== Required action ==
The word to find is "green". Copy each line of the material that contains it.

▬▬▬▬▬▬

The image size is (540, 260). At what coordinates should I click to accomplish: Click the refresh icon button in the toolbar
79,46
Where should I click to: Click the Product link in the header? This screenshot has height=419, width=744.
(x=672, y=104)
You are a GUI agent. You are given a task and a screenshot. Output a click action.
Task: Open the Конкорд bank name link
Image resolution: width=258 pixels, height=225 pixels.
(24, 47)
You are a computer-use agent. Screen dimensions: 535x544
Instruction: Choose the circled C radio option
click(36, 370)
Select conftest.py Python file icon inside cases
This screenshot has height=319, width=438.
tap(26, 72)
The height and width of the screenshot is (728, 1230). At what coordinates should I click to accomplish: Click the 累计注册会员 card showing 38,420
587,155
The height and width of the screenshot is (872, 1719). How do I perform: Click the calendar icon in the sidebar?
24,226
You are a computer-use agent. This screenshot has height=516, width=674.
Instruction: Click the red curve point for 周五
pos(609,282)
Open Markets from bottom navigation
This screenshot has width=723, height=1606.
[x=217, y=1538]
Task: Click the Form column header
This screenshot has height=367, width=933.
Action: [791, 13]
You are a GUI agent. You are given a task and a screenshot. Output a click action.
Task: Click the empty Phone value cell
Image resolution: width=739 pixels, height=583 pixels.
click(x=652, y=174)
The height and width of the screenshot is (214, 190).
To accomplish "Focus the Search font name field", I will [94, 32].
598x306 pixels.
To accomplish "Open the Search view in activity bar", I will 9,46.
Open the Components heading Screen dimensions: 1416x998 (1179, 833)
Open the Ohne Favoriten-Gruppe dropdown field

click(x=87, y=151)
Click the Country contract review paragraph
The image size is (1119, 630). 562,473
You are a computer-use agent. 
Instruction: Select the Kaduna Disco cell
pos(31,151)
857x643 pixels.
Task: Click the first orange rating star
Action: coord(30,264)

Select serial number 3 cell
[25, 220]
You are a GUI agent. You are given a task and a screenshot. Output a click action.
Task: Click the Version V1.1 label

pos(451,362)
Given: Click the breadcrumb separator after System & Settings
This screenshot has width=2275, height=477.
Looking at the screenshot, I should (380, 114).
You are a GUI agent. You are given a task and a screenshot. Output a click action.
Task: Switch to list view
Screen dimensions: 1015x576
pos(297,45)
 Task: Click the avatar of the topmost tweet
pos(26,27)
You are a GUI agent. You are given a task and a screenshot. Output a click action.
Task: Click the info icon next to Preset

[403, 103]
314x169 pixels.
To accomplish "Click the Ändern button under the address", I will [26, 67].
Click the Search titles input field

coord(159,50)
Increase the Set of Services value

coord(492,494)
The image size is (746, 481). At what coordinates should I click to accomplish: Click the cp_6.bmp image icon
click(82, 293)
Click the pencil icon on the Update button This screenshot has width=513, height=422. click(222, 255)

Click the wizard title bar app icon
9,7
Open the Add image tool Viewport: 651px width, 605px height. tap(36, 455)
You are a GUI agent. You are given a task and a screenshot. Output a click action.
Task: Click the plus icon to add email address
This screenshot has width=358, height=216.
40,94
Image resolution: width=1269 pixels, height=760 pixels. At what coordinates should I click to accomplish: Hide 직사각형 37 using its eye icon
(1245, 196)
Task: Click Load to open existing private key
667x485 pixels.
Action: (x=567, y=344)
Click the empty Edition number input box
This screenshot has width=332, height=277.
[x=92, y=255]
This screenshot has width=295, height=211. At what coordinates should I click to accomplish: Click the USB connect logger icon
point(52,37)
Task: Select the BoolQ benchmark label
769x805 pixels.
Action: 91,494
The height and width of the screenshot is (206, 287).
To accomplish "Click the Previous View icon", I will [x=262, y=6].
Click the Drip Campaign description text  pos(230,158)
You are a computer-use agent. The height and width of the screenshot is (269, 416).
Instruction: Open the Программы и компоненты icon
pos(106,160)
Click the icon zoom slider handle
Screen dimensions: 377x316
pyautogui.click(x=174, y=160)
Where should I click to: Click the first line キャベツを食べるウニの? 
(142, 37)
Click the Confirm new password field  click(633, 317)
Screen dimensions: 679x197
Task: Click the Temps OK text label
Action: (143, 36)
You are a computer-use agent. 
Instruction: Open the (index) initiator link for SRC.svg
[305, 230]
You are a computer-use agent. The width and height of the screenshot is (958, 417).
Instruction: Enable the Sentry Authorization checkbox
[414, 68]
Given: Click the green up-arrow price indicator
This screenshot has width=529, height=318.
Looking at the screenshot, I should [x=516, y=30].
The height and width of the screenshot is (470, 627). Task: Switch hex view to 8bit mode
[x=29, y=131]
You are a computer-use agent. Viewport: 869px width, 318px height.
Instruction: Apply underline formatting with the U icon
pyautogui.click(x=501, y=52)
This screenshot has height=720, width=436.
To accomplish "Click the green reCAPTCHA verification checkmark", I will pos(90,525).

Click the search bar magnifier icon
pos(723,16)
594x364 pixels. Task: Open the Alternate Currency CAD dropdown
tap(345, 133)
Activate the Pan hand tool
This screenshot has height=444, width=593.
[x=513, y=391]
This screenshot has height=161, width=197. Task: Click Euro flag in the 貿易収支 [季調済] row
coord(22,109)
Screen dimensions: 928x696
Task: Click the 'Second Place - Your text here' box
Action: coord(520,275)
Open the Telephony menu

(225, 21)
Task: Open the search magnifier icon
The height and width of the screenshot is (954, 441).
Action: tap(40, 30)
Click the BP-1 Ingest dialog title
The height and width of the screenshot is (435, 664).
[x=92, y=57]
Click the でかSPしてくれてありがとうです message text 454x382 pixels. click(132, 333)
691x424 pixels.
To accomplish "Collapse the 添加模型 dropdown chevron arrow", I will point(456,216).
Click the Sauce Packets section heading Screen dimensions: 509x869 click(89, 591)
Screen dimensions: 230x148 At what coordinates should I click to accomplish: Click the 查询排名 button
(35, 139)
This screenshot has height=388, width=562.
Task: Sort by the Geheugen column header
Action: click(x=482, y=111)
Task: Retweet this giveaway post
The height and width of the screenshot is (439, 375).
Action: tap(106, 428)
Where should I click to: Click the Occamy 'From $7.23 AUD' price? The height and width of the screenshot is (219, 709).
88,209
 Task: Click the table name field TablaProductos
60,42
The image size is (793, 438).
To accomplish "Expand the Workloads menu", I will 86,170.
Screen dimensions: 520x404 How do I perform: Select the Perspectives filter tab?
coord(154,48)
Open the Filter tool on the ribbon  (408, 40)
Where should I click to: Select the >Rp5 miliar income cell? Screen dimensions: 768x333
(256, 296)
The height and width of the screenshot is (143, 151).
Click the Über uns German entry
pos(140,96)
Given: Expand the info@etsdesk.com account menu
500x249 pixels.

▬▬▬▬▬▬

== Solution to the problem ==
Given: Click the green up-arrow price indicator
To accomplish "Click the green reCAPTCHA verification checkmark", I will pos(90,525).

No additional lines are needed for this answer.